--- start ---

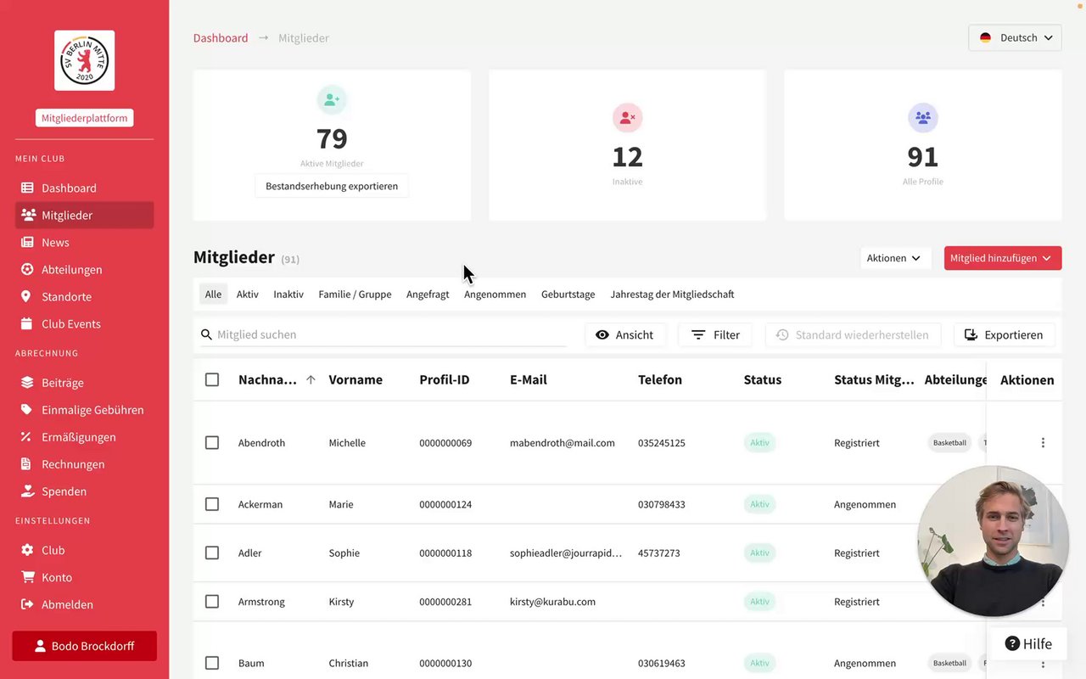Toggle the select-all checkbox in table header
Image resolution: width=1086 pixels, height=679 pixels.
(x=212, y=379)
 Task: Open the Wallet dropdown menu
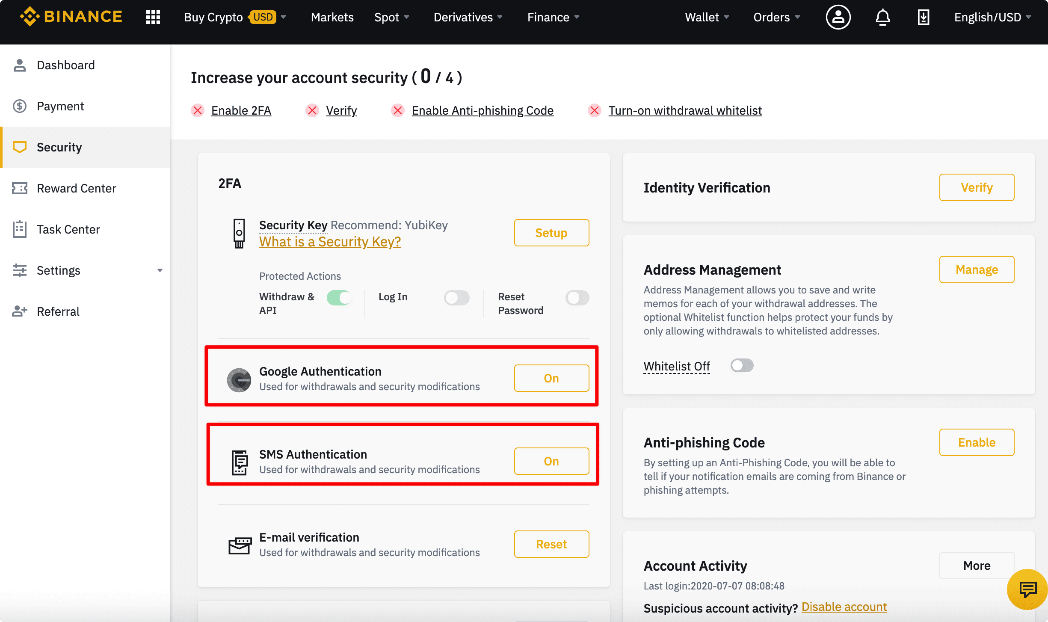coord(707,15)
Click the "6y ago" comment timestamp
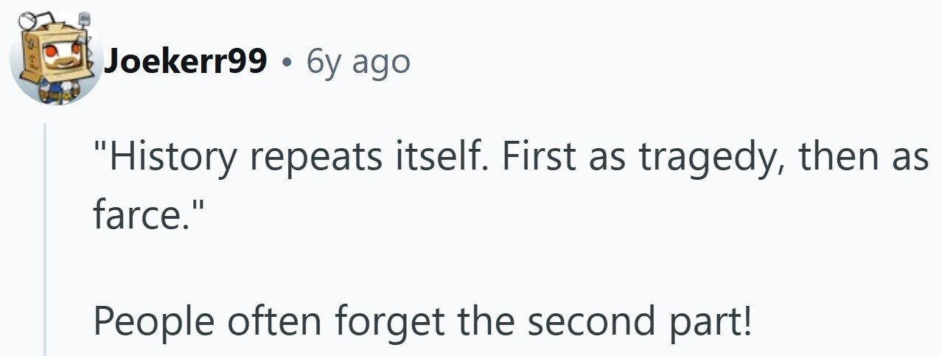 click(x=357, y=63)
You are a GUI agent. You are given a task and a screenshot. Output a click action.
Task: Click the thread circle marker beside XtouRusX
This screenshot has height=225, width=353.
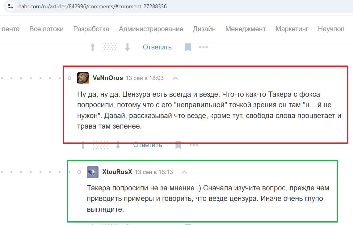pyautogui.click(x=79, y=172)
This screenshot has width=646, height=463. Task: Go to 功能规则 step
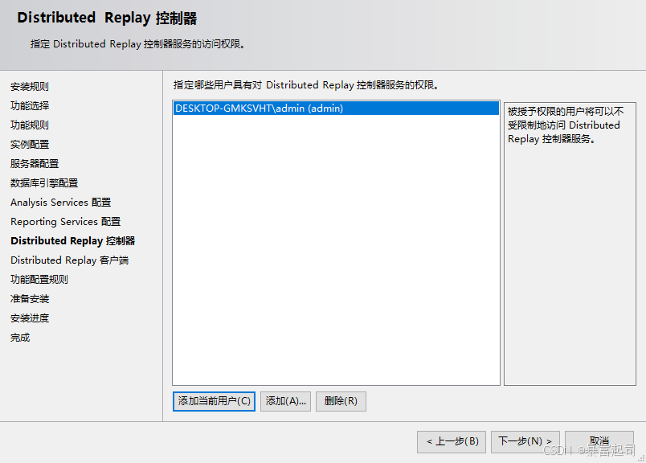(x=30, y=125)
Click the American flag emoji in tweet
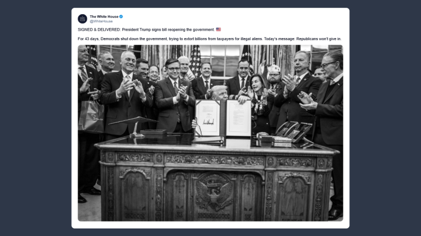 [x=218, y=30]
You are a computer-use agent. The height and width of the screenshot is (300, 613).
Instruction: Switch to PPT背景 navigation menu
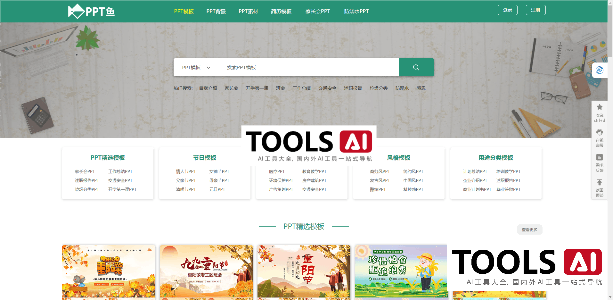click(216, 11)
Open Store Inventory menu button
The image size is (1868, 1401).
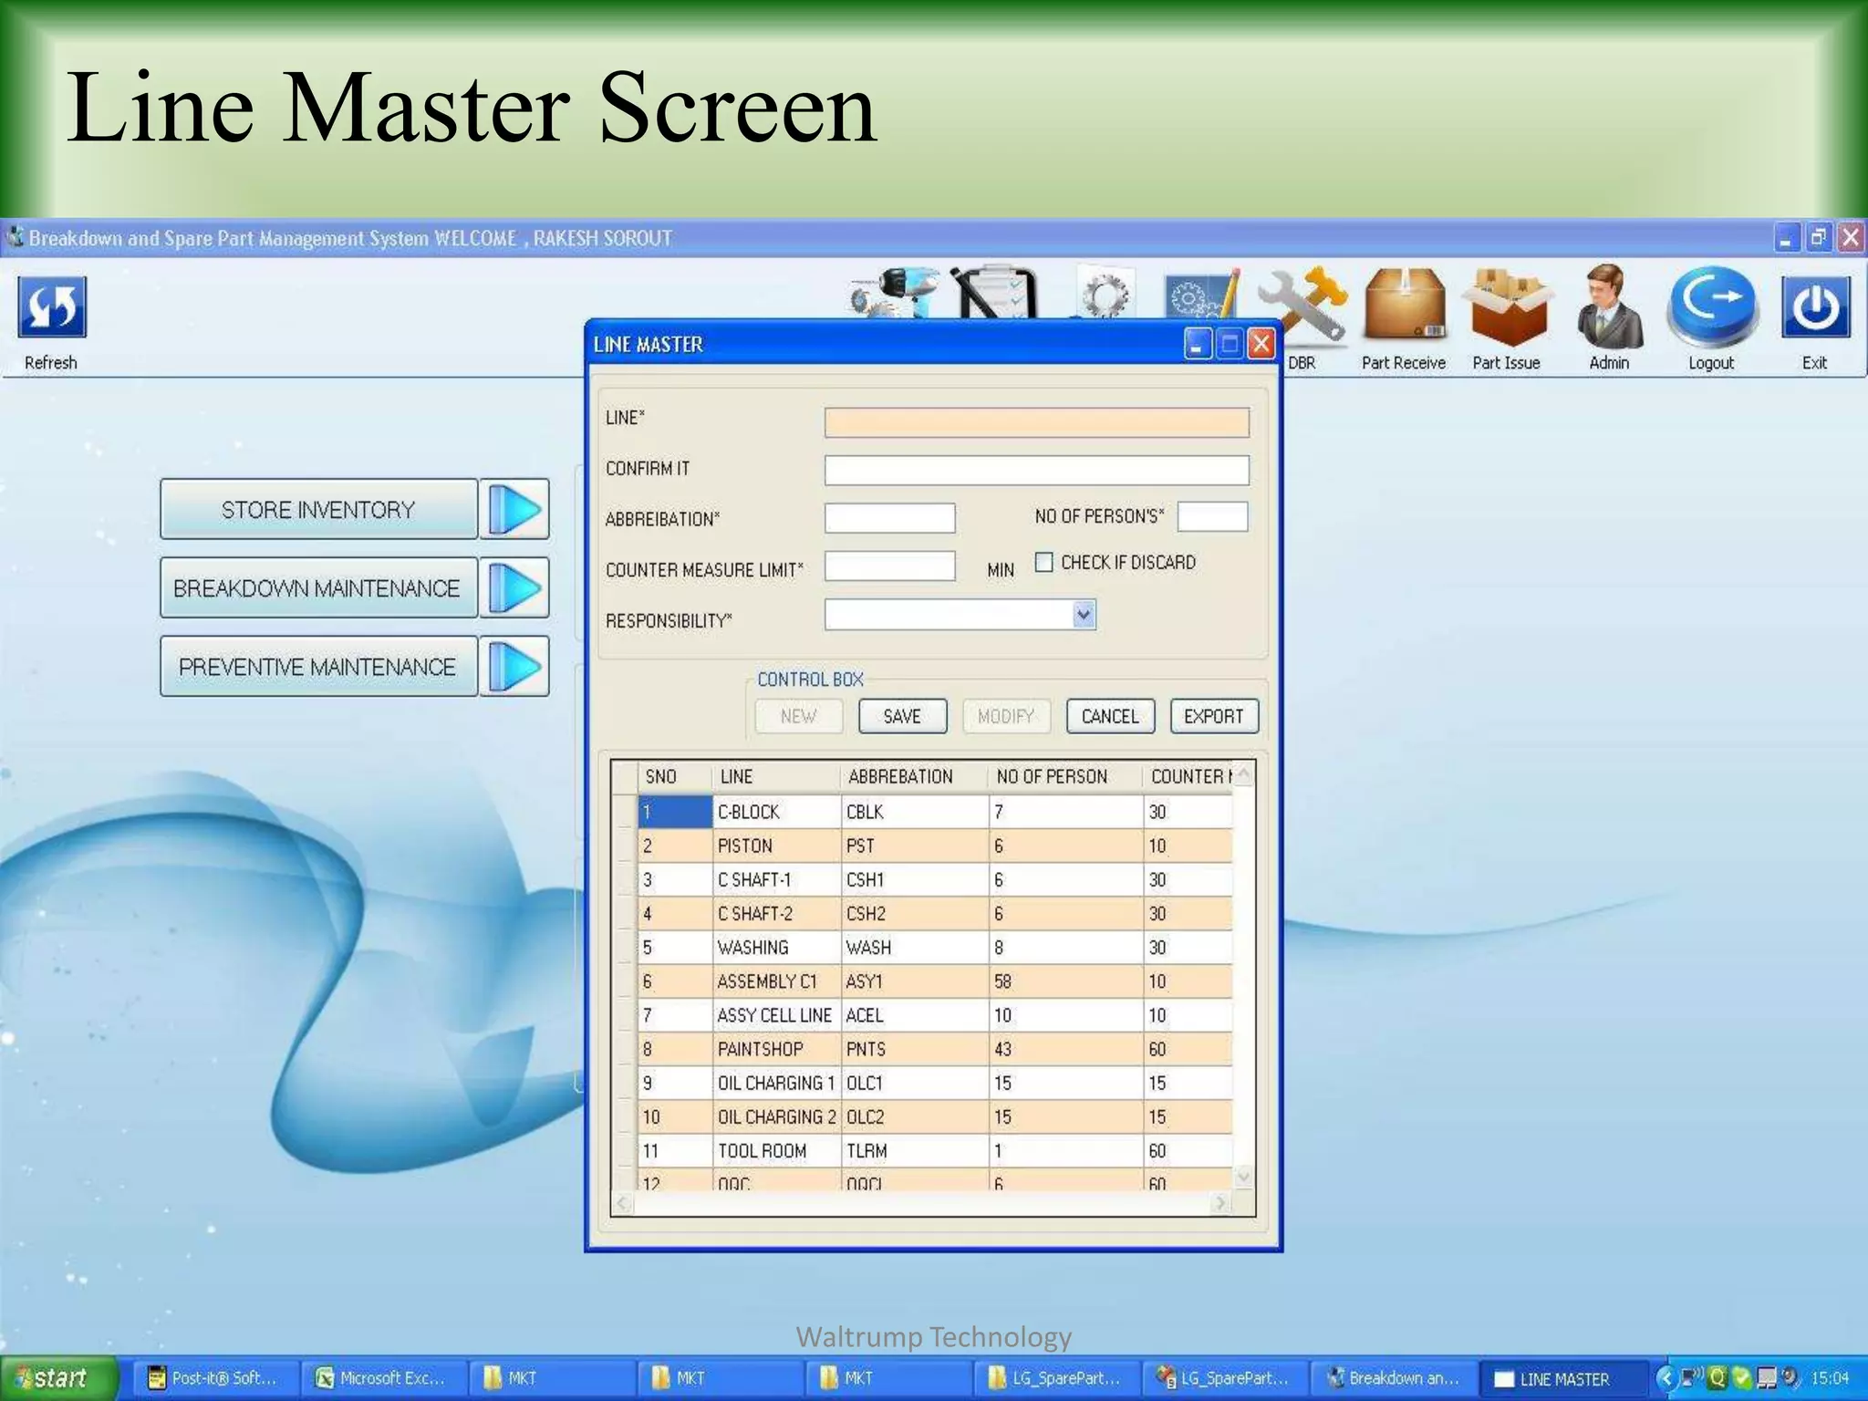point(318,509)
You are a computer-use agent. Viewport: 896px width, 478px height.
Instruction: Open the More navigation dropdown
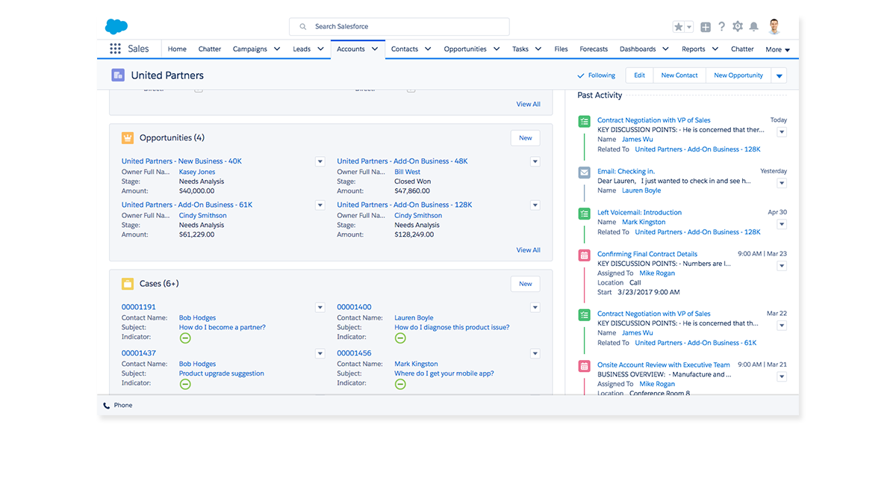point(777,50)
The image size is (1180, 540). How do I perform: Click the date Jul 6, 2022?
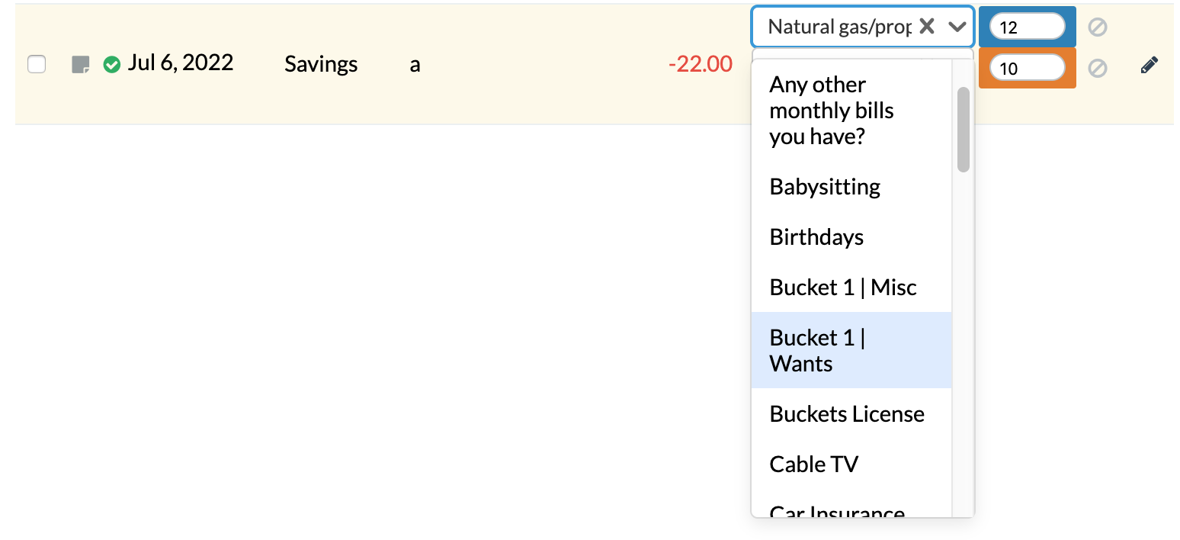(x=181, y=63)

--- end ---

**Task description**
Rewrite all of the data above with "computer-use agent" replaced by "desktop automation agent" and everything else left unchanged. Leave the pictures out of your answer.

**Task answer**
Toggle the select-all checkbox in table header
Image resolution: width=1086 pixels, height=679 pixels.
(x=212, y=379)
 Task: Open the Wallet dropdown menu
coord(707,15)
Click the "6y ago" comment timestamp
 click(x=357, y=63)
You are a GUI agent. You are given a task and a screenshot. Output a click action.
Task: Click the thread circle marker beside XtouRusX
This screenshot has height=225, width=353.
pyautogui.click(x=79, y=172)
This screenshot has width=646, height=463. Task: Go to 功能规则 step
(x=30, y=125)
Click the American flag emoji in tweet
 [x=218, y=30]
You are a desktop automation agent. The height and width of the screenshot is (300, 613).
Instruction: Switch to PPT背景 navigation menu
click(216, 11)
Open Store Inventory menu button
The image size is (1868, 1401).
point(318,509)
You are a desktop automation agent. Viewport: 896px width, 478px height.
Instruction: Open the More navigation dropdown
point(777,50)
The image size is (1180, 540). How do I perform: Click the date Jul 6, 2022?
(x=181, y=63)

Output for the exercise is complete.